The researchers first used standard biostatistics routines to identify the 100 most statistically significant protein families that differentiate health and disease states. These 100 protein families were then used as a “training set” to build a machine learning classifier that could classify the remaining 9,900 protein families in diseased versus healthy states. The goal was to find a “signature” for which protein families were elevated or suppressed in disease vs. healthy states.
The process is akin to training a computer to recognize the different flavors of fruit juices – something a human toddler could do intuitively, albeit from a limited perspective.
“From your past experiences drinking juice, you know the difference between orange, apple, and cranberry juice,” Taylor noted. “Your future decision about what juice you are drinking will be based on your past preferences. But it’s really hard to figure out what apple juice tastes like without experiencing it first.”
They have to train the computer, in other words, to recognize what apple juice tastes like – or in this case, what a “healthy” microbiome looks like by clustering data according to bacteria.
“You can try to categorize healthy and sick people by looking at their intestinal bacterial composition,” explained Taylor, “but the differences are not always clear. Instead, when we categorize by the bacterial protein family levels, we see a distinct difference between healthy and sick people. This is because proteins are the workhorses of biology, and by analyzing the proteins produced by these bacteria, we can get an idea of what the bacteria are doing in your gut.”

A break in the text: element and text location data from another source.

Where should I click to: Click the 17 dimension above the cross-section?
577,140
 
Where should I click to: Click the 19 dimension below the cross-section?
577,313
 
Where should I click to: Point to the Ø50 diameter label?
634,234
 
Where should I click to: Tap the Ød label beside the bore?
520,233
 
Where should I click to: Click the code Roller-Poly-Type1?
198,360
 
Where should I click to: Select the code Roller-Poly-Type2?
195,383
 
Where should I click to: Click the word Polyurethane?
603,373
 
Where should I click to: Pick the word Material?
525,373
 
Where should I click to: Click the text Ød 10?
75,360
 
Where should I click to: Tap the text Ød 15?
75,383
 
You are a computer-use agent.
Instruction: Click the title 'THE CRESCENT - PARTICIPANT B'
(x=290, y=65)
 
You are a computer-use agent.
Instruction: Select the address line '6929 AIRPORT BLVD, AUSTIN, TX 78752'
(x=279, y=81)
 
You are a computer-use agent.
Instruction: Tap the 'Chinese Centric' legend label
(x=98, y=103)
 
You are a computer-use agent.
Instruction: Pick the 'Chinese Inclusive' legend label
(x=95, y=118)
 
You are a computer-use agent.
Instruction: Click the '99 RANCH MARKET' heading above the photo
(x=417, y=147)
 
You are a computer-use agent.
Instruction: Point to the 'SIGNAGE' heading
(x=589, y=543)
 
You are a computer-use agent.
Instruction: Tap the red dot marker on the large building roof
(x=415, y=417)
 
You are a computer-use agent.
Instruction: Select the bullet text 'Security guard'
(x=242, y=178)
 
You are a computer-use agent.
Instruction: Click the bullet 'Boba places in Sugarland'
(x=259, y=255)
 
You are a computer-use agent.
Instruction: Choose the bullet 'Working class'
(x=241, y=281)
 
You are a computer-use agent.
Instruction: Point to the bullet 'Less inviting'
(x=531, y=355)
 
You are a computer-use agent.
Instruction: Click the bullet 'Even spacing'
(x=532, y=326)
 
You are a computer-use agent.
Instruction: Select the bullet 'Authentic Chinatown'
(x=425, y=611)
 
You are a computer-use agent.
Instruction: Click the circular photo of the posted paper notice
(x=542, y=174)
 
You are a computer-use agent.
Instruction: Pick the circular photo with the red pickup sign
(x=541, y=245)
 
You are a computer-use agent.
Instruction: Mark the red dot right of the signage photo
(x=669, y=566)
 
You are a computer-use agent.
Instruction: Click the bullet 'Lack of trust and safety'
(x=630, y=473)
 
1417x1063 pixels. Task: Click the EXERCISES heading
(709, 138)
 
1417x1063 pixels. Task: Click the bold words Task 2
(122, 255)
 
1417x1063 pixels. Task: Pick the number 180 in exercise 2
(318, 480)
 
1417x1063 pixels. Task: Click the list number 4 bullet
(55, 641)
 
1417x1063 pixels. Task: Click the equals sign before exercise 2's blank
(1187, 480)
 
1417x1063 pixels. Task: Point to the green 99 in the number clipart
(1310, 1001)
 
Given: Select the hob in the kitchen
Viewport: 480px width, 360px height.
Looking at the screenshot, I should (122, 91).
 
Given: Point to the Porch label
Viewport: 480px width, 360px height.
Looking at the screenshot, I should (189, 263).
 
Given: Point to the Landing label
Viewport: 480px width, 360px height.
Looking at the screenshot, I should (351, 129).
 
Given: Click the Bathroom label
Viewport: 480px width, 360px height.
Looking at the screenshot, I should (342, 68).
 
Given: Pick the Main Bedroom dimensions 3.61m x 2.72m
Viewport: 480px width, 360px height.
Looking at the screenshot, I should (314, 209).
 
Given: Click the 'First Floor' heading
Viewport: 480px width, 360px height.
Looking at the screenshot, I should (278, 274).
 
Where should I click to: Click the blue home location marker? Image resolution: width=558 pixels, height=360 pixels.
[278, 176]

The machine-learning approach is effective, said Yazdani, precisely because it’s statistically based. “The rules are not set in stone,” he added. “What you need is past data and past experiences from patients, and then based on statistics or distribution you make your decisions. You let the data speak for itself.”
Since Smarr suffers from Crohn’s disease, he has been working with Knight’s Center for Microbiome Innovation to advance research in this area. “Because of the exponential increase in the data on your daily changing gut microbiome,” noted Smarr, “it will be essential to develop new machine-learning approaches to bring the biomedically important facets to light.”
In the future, the researchers hope to expand their analysis, using SDSC’s Comet supercomputer, from 10,000 protein families to one million individual genes, each of which codes for a protein which can be expressed in the gut microbiome. “Scalable methods for quickly identifying such anomalies between health and disease states will be increasingly valuable for biological interpretation of sequence data,” they wrote in the paper, which they completed in eight intense days.
“We wanted a fast turn-around,” said Yazdani. “That’s really important, especially for clinical data.”